Undoubtedly this is essentially what Cameron will be remembered for. The possibility of using the remainder of his term to push through reforms has been dented severely by this debacle; already with a small working majority it is likely that refractory MP’s will form a road-block. Surely the only thing which could exacerbate his predicament now would be Brexit, something which would undeniably deem his position untenable.
In truth Cameron’s hope of achieving a truly positive legacy were ambitious from the outset. It is something which very few politicians; especially senior politicians actually achieve. Gordon Brown will be remembered for the financial turmoil which characterised his reign. Tony Blair the Iraq war. John Major, rather appropriately, internal EU disputes. In fact, only Margaret Thatcher in recent times, can claim to have had a vaguely positive legacy and even then large portions of society utterly despise her.
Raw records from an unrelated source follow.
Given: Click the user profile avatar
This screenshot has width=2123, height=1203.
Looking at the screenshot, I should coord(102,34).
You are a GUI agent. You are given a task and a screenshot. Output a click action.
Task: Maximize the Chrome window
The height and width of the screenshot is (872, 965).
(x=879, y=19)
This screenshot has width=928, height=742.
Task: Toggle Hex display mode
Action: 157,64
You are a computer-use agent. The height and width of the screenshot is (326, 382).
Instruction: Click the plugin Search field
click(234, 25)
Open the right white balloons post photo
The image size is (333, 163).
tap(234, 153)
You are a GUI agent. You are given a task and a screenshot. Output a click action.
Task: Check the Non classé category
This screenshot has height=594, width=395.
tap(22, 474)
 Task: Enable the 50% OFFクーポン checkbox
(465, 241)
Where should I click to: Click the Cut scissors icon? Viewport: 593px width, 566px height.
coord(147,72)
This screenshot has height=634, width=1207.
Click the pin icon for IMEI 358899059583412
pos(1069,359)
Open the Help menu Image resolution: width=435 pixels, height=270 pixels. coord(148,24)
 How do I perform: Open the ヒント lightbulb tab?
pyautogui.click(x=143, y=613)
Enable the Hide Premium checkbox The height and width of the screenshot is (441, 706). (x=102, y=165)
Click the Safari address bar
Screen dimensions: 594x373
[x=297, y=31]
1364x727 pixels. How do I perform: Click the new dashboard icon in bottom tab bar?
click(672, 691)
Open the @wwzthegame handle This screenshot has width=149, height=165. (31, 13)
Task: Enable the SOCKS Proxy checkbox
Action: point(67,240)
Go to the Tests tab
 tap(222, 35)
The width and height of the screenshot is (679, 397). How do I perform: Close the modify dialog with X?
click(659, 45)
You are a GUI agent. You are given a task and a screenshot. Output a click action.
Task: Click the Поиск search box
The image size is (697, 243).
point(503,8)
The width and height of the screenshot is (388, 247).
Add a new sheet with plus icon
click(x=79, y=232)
The reality is that Cameron will be placed alongside these names. In ten or twenty years’ time, the likelihood will be that his reign will symbolise harsh austerity, broken promises and divisive internal disputes. The only thing left to be decided is in what regard he will be remembered. Brexit and a coup surely means that his time in office be deemed a failure. If Britain remains, then maybe he can claw back some degree of dignity. But there is no doubt that the legacy Cameron initially wished to achieve is well and truly dead in the water.